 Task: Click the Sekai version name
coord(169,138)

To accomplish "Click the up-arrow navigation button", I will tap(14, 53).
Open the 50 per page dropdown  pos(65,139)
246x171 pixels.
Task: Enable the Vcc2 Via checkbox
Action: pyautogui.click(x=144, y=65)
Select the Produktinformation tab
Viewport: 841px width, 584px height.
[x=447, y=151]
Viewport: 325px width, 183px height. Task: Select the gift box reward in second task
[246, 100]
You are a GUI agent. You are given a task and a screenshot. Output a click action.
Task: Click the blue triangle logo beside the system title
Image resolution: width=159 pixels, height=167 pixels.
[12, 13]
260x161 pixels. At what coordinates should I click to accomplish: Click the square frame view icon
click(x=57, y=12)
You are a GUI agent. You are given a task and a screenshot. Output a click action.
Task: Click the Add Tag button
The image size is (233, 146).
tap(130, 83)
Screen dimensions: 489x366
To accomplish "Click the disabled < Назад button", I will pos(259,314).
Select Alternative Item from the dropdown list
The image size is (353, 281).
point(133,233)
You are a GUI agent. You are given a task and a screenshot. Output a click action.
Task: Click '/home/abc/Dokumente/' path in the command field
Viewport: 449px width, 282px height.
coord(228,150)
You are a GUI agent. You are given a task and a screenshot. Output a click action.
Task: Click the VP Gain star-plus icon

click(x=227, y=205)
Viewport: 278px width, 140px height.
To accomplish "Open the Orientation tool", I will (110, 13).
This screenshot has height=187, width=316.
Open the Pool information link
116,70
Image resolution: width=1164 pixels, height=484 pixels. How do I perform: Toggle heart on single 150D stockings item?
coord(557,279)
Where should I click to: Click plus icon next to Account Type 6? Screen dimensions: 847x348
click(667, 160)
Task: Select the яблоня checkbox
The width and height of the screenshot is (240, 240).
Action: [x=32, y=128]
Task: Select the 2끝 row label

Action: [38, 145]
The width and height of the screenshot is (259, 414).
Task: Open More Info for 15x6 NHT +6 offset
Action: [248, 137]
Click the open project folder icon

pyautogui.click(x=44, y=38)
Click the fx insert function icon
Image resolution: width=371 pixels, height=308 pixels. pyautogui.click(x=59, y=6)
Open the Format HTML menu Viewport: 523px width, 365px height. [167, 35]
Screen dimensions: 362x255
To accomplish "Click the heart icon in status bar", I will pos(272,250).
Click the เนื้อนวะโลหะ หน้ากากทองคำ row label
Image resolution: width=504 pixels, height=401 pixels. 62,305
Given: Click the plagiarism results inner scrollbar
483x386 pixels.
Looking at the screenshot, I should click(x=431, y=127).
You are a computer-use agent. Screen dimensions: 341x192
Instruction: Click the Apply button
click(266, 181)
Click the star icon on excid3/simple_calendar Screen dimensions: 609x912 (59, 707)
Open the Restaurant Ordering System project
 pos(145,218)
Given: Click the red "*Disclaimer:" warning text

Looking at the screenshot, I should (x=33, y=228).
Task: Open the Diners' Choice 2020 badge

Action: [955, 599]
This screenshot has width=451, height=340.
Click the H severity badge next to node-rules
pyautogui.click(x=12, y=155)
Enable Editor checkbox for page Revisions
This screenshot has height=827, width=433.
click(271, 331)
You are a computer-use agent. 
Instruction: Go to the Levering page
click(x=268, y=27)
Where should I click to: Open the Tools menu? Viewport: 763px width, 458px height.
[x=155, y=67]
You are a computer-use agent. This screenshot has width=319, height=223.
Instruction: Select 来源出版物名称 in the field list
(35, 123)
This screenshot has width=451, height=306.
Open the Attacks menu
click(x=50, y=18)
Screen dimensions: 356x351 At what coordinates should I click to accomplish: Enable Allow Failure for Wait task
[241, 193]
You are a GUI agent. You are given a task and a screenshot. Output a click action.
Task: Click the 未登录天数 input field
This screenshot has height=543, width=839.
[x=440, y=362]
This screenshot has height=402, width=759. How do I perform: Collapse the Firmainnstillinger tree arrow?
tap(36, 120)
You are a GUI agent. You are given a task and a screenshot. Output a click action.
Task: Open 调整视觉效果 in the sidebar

################

# Problem details
An exact copy of the listing is what's needed here.

# Answer to this problem
 Task: Click the Sekai version name
coord(169,138)

To accomplish "Click the up-arrow navigation button", I will tap(14, 53).
Open the 50 per page dropdown  pos(65,139)
246x171 pixels.
Task: Enable the Vcc2 Via checkbox
Action: pyautogui.click(x=144, y=65)
Select the Produktinformation tab
Viewport: 841px width, 584px height.
[x=447, y=151]
Viewport: 325px width, 183px height. Task: Select the gift box reward in second task
[246, 100]
You are a GUI agent. You are given a task and a screenshot. Output a click action.
Task: Click the blue triangle logo beside the system title
Image resolution: width=159 pixels, height=167 pixels.
[12, 13]
260x161 pixels. At what coordinates should I click to accomplish: Click the square frame view icon
click(x=57, y=12)
You are a GUI agent. You are given a task and a screenshot. Output a click action.
Task: Click the Add Tag button
The image size is (233, 146).
tap(130, 83)
Screen dimensions: 489x366
To accomplish "Click the disabled < Назад button", I will pos(259,314).
Select Alternative Item from the dropdown list
The image size is (353, 281).
point(133,233)
You are a GUI agent. You are given a task and a screenshot. Output a click action.
Task: Click '/home/abc/Dokumente/' path in the command field
Viewport: 449px width, 282px height.
coord(228,150)
You are a GUI agent. You are given a task and a screenshot. Output a click action.
Task: Click the VP Gain star-plus icon

click(x=227, y=205)
Viewport: 278px width, 140px height.
To accomplish "Open the Orientation tool", I will (110, 13).
This screenshot has height=187, width=316.
Open the Pool information link
116,70
Image resolution: width=1164 pixels, height=484 pixels. How do I perform: Toggle heart on single 150D stockings item?
coord(557,279)
Where should I click to: Click plus icon next to Account Type 6? Screen dimensions: 847x348
click(667, 160)
Task: Select the яблоня checkbox
The width and height of the screenshot is (240, 240).
Action: [x=32, y=128]
Task: Select the 2끝 row label

Action: [38, 145]
The width and height of the screenshot is (259, 414).
Task: Open More Info for 15x6 NHT +6 offset
Action: [248, 137]
Click the open project folder icon

pyautogui.click(x=44, y=38)
Click the fx insert function icon
Image resolution: width=371 pixels, height=308 pixels. pyautogui.click(x=59, y=6)
Open the Format HTML menu Viewport: 523px width, 365px height. [167, 35]
Screen dimensions: 362x255
To accomplish "Click the heart icon in status bar", I will pos(272,250).
Click the เนื้อนวะโลหะ หน้ากากทองคำ row label
Image resolution: width=504 pixels, height=401 pixels. 62,305
Given: Click the plagiarism results inner scrollbar
483x386 pixels.
Looking at the screenshot, I should click(x=431, y=127).
You are a computer-use agent. Screen dimensions: 341x192
Instruction: Click the Apply button
click(266, 181)
Click the star icon on excid3/simple_calendar Screen dimensions: 609x912 (59, 707)
Open the Restaurant Ordering System project
 pos(145,218)
Given: Click the red "*Disclaimer:" warning text

Looking at the screenshot, I should (x=33, y=228).
Task: Open the Diners' Choice 2020 badge

Action: [955, 599]
This screenshot has width=451, height=340.
Click the H severity badge next to node-rules
pyautogui.click(x=12, y=155)
Enable Editor checkbox for page Revisions
This screenshot has height=827, width=433.
click(271, 331)
You are a computer-use agent. 
Instruction: Go to the Levering page
click(x=268, y=27)
Where should I click to: Open the Tools menu? Viewport: 763px width, 458px height.
[x=155, y=67]
You are a computer-use agent. This screenshot has width=319, height=223.
Instruction: Select 来源出版物名称 in the field list
(35, 123)
This screenshot has width=451, height=306.
Open the Attacks menu
click(x=50, y=18)
Screen dimensions: 356x351 At what coordinates should I click to accomplish: Enable Allow Failure for Wait task
[241, 193]
You are a GUI agent. You are given a task and a screenshot. Output a click action.
Task: Click the 未登录天数 input field
This screenshot has height=543, width=839.
[x=440, y=362]
This screenshot has height=402, width=759. How do I perform: Collapse the Firmainnstillinger tree arrow?
tap(36, 120)
You are a GUI agent. You are given a task and a screenshot. Output a click action.
Task: Open 调整视觉效果 in the sidebar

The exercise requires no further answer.